Simplicial depth#

DepthEucl.simplicial(x: ndarray | None = None, exact: bool = True, k: float = 0.05, evaluate_dataset: bool = False) ndarray[source]

Calculates the simplicial depth of points w.r.t. a multivariate data set.

Arguments
x: array-like or None, default=None

Matrix of objects (numerical vector as one object) whose depth is to be calculated; each row contains a d-variate point. Should have the same dimension as data.

exact: bool, default=True

exact=True (by default) implies the exact algorithm, exact=False implies the approximative algorithm, considering k simplices.

kfloat or int, default=0.05
Number (k > 1) or portion (if 0 < k < 1) of simplices that are considered if exact=False.
If k > 1, then the algorithmic complexity is polynomial in d but is independent of the number of observations in data, given k.
If 0 < k < 1,then the algorithmic complexity is exponential in the number of observations in data, but the calculation precision stays approximately the same.
evaluate_datasetbool, default=False

Determines if dataset loaded will be evaluated. Automatically sets x to dataset

References
  • Liu , R. Y. (1990). On a notion of data depth based on random simplices.
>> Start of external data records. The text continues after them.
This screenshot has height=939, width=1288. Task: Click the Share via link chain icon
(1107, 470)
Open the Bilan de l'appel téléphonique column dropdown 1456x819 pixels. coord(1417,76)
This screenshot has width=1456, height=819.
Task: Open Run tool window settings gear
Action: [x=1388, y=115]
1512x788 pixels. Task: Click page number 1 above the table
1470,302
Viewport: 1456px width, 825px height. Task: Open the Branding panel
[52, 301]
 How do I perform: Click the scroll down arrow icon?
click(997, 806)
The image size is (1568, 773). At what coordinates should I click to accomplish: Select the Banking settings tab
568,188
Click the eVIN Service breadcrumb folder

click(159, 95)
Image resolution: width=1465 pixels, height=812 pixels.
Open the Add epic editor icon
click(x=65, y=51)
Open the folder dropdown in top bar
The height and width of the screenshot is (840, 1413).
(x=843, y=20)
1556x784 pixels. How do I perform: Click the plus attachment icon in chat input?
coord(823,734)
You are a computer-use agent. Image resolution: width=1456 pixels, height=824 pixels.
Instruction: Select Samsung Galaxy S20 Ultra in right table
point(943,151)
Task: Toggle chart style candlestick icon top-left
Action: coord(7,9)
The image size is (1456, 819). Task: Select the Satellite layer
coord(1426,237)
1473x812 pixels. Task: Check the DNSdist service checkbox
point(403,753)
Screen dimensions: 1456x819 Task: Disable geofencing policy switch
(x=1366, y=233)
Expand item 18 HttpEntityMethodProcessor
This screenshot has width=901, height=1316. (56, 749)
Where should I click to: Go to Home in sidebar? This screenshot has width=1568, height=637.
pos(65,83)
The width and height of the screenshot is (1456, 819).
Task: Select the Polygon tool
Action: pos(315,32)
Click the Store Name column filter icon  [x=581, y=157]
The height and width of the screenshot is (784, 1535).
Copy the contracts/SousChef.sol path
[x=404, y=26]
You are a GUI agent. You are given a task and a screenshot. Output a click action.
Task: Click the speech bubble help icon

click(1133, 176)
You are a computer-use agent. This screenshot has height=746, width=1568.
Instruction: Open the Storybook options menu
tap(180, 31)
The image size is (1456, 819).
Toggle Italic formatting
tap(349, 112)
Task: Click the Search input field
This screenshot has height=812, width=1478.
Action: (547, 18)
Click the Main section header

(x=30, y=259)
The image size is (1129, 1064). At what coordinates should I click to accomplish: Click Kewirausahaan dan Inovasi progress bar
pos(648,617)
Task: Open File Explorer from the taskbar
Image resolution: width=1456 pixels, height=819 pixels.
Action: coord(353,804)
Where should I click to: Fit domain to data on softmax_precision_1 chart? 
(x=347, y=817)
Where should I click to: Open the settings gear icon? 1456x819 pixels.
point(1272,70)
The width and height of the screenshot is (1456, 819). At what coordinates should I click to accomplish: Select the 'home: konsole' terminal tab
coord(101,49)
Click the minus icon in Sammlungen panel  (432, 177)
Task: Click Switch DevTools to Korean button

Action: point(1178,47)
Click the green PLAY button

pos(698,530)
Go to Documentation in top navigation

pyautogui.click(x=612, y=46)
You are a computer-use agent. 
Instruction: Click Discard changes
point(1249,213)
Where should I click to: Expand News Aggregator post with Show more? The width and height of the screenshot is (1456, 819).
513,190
The Annals of Statistics, 18, 405–414.

Examples
>>> import numpy as np
>>> from depth.model import DepthEucl
>>> mat1=[[1, 0, 0],[0, 1, 0],[0, 0, 1]]
>>> mat2=[[1, 0, 0],[0, 1, 0],[0, 0, 1]]
>>> x = np.random.multivariate_normal([1,1,1], mat2, 10)
>>> data = np.random.multivariate_normal([0,0,0], mat1, 25)
>>> model=DepthEucl().load_dataset(data)
>>> model.simplicial(x,)
[0.04458498 0.         0.         0.         0.         0.